Three intuitive educational leaders facilitating the popular live Twitter chat #satchat from ASCD’s Leader to Leader Conference
I finally realized something this weekend. I am not remotely part of the “next generation” of educators who are going to change the world and usher in a new renaissance of learning. Their vision is based on a creative approach to curriculum and instruction, embracing new technologies and a data driven (but not too data driven) approach to assessment. At 53 years of age, I still have plenty of ingenuity and resourcefulness left in me, but the 30-somethings I hung around with the last few days are truly impressive.
As I type this, I am sitting in the Reagan National Airport reflecting a bit on the latest ASCD Leader to Leader Conference (#ascdL2L) that began Thursday and finished this afternoon. By far the most illuminating part of the three days was my interaction with the participants.
If every teacher and administrator in America was in the same league as those I collaborated with at L2L, we would easily rank #1 on international measures such as the PISA and the TIMSS and we would barely need the NAEP to measure our nation’s school effectiveness. These young educators have passion, they understand the power of new technologies, and they are brave enough to create adventures and see them through. They also have the confidence to admit mistakes and the drive to continue with their vision.
What is different about their insight and talent than what we see in most schools in this country?
- They understand that specific knowledge is not as important as what is accomplished with that knowledge. The conversations we had were about process and creation, not memorization and facts. They know intuitively that the days of the sage educator as the only purveyor of knowledge died with the advent of the Internet and Web 2.0.
- They are young enough to realize what it was like to be a new educator and they know what we need to retain and grow excellent teachers. They have passion and joy.
- They are instinctively collaborative, whether they are shy or brash, introvert or extrovert. They would rather work together to solve a problem than design an elaborate plan alone on their laptop. They don’t have to be in the same room to collaborate either. They can use a Google Hangout, Voxer, or Skype to keep the flow of ideas going.
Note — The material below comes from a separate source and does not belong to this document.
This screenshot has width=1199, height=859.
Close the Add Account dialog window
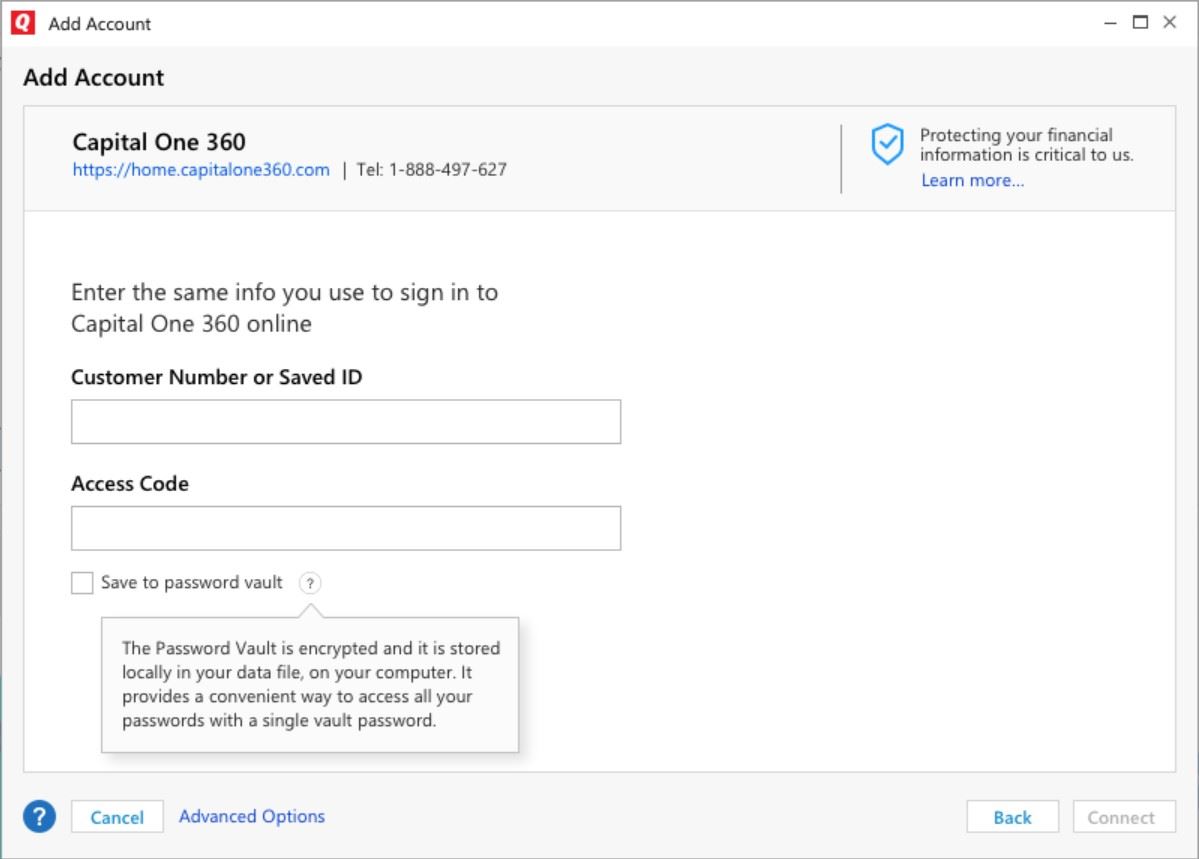click(x=1169, y=23)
- They are wicked smart, plain and simple. They have enough smarts to be surgeons, top litigators, or successful entrepreneurs. They picked education as their life’s work because they chose the thrill of changing the world for kids instead of working for financial security.
A selfie moment with creative educator (and co-founder of #satchat) Brad Currie (left).
Yes, there were naive moments when the thirty somethings, even some with Ph.D.s, needed (and I hope heeded) the advice of “seasoned” veterans. But that only reminded me of the best teams (the Red Sox last year in fact), who win because of the amalgamation of the vets at the top of their game with the youthful players who bring a spark to every contest.
I am optimistic that my generation can partner with this new batch of educators to radically improve education as we head into this new era of flipped classrooms, the Common Core, the information revolution, and the transformation of our world economies. My worry is that since it’s my generation that is still largely in charge of our nation’s schools, are we ready to accept the wisdom of those a generation younger? We may have the leadership common sense but we need to capture the fire of those who are nipping at our heels to grab a piece of influence. We have to let them in as leaders and partners.